We extended this analysis to n = 4 and n = 5 clusters. At n = 5, two clusters exhibited an SSIM of 0.96, exceeding our similarity threshold and indicating they likely represent the same conformational state. Therefore, n = 4 was determined to be the optimal clustering solution, providing the maximum resolution of distinct conformational states without over-partitioning the data.

This approach successfully identified two periplasmic and two cytoplasmic clusters. However, the third cytoplasmic conformation observed in the UC–20–4 dataset was not detected. Analysis of the initial references employed by REC revealed an inherent bias: the algorithm utilized two cytoplasmic and three periplasmic references, which during iterative refinement failed to converge on the missing cytoplasmic conformation. These findings indicate that when analyzing datasets containing structurally distinct morphologies (e.g., periplasmic versus cytoplasmic conformations), IREC should be applied hierarchically — first partitioning the data by major structural class, then performing separate clustering within each subset to resolve finer conformational distinctions.

Conclusion

The full power of the atomic force microscope – directly visualizing individual atoms – is typically realized only when imaging extremely flat and inert solid-state surfaces such as silicon or mica. The development of LAFM, which enables the distinction of individual amino acid residues in hydrated protein specimens, marks a significant advance for force microscopy in biophysical research. However, the application of LAFM has thus far been largely restricted to conformationally stable proteins with relatively rigid structures.

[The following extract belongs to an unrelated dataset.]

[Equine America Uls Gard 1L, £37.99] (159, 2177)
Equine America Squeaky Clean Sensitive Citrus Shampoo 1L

This work represents a significant step toward extending LAFM to a broader class of biological macromolecules that exhibit greater conformational flexibility and populate multiple structural states. Leveraging the AFMpy Python package [23] developed here, we combined LAFM with deep learning algorithms to both identify and enhance the lateral resolution of individual protein conformations. Given a stack of AFM images of membrane protein protrusions, our software is highly effective in discriminating autonomously between different proteins, their conformational states, and the respective membrane sides of their protrusions. Using the core component of the general secretory system of E. coli, the translocon SecYEG, as a model system, we demonstrated the feasibility of this approach on simulated AFM image stacks.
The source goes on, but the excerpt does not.